National Football Museum (Foto: Luís Mateus)

Antes de voltarmos a subir, é renovado o convite para mais interatividade, com vários passatempos antigos, e a possibilidade de treinar e simular o comentário desportivo em programas históricos como o Match of the Day, que recentemente tem sido protagonizado pelos antigos futebolistas Gary Lineker, Alan Shearer e Micah Richards.

Pilhas não incluídas

Se num segundo piso se pode testar a pontaria a marcar penáltis, e a técnica a passar a bola e a fazer tabelas, ou até jogar com recurso à realidade virtual sem bola, a tecnologia já não sobe connosco ao terceiro andar. 

Quadro com Cantona no National Football Museum (Foto: National Football Museum»

Os jogos são muitos, vários podem ser experimentados e outros vão mesmo para lá da nossa infância, talvez até à dos nossos pais.
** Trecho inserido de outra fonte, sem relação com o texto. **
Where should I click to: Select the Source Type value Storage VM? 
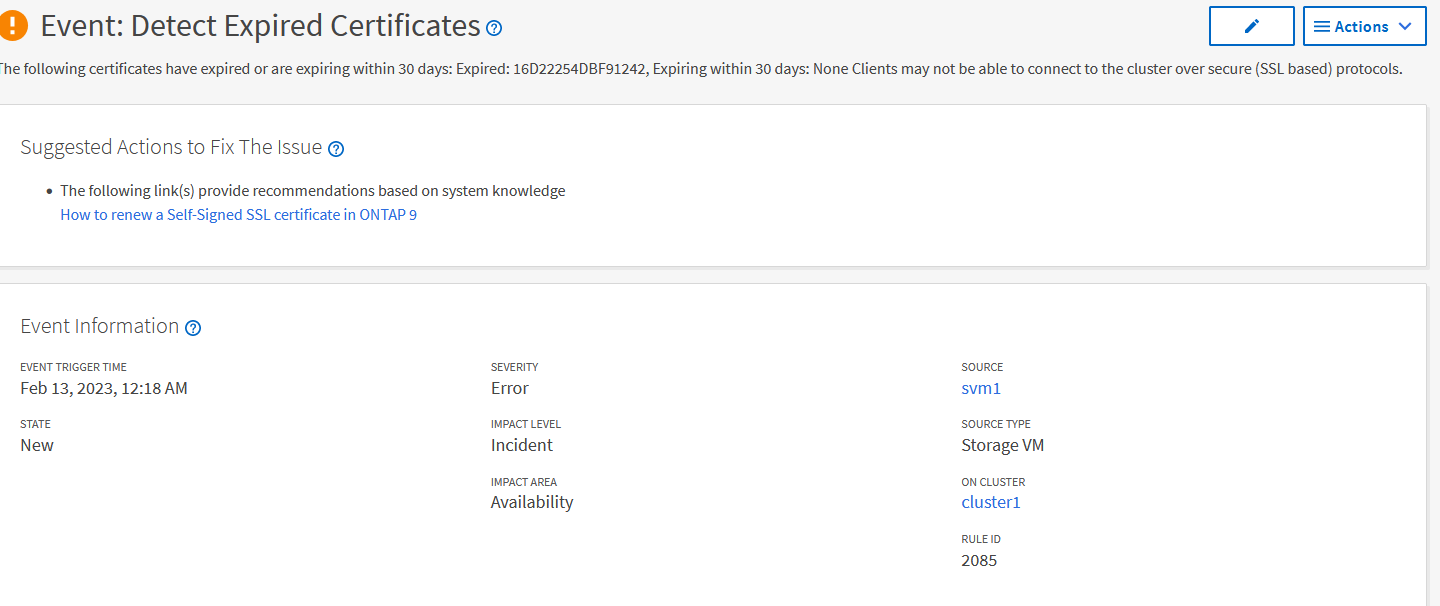(1002, 445)
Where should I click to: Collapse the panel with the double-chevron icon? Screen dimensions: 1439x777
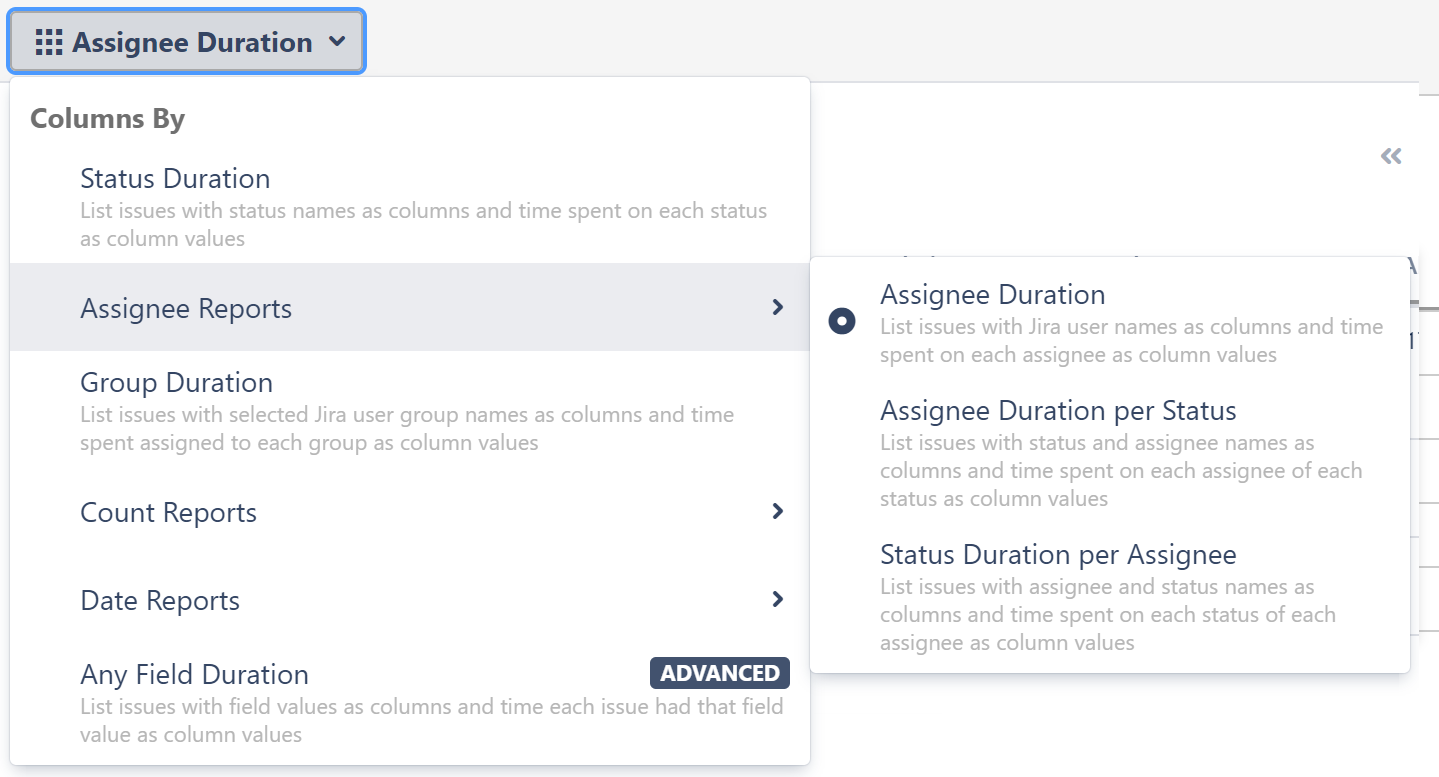coord(1391,157)
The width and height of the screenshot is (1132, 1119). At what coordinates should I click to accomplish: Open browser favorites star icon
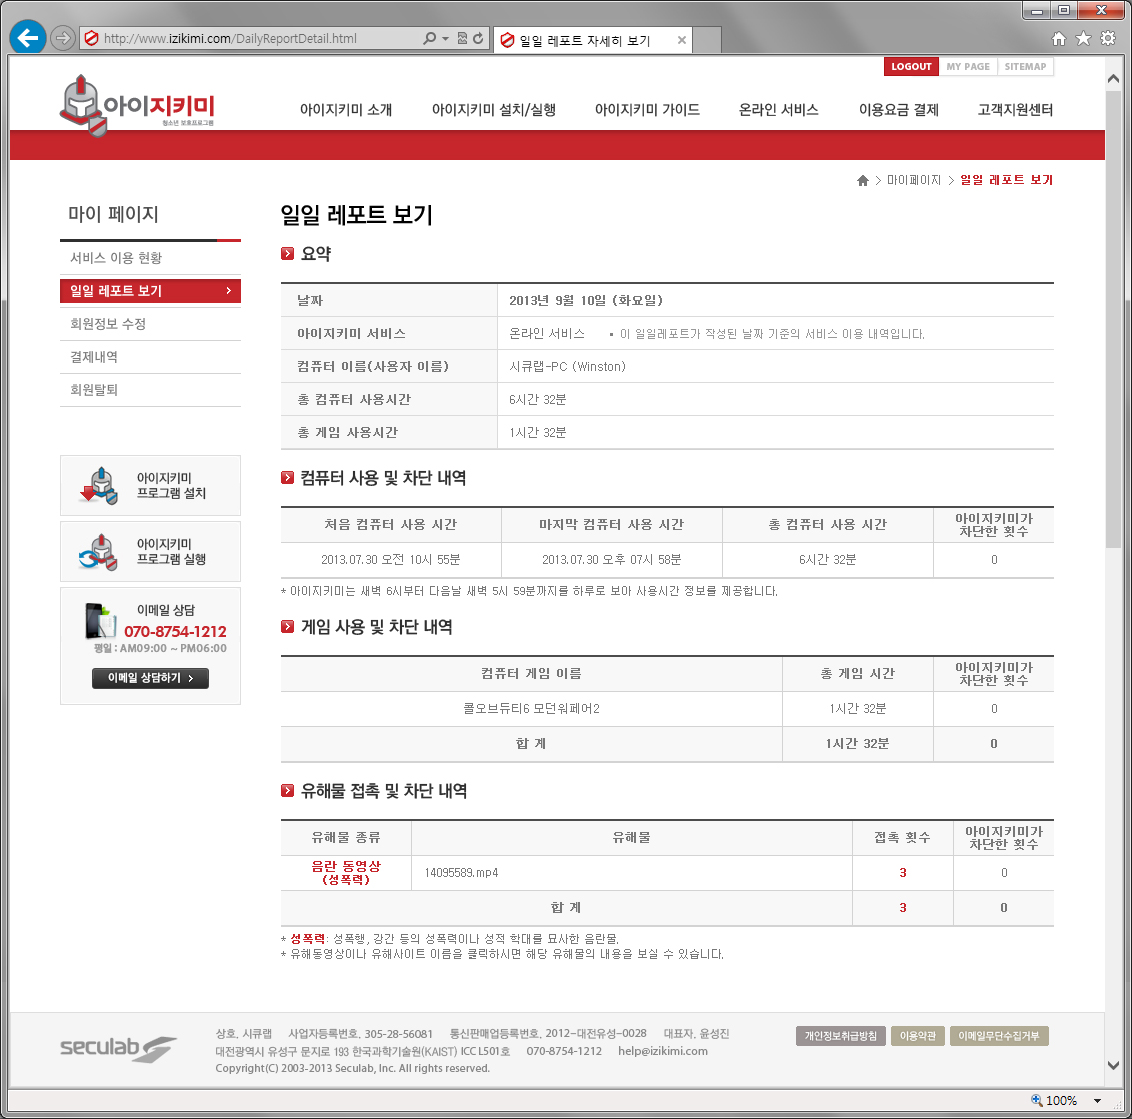point(1083,39)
É impossível não parar uns minutos por causa do Subbuteo, dos matraquilhos ou de antigos títulos de consola e de computador, como o Emlyn Hughes International Soccer – tantas horas passei eu a marcar golos do meio-campo no meu ZX Spectrum –, ou de máquinas árcade com o velhinho Kick Off por exemplo. Tantas memórias!

Mais jogos no National Football Museum (Foto: Luís Mateus)

O National Football Museum é, pelo menos, uma metade de dia bem passada, porque não se trata só de ver, mas também de viver. Imperdível para quem visita Manchester e adora futebol e tudo o que o rodeia.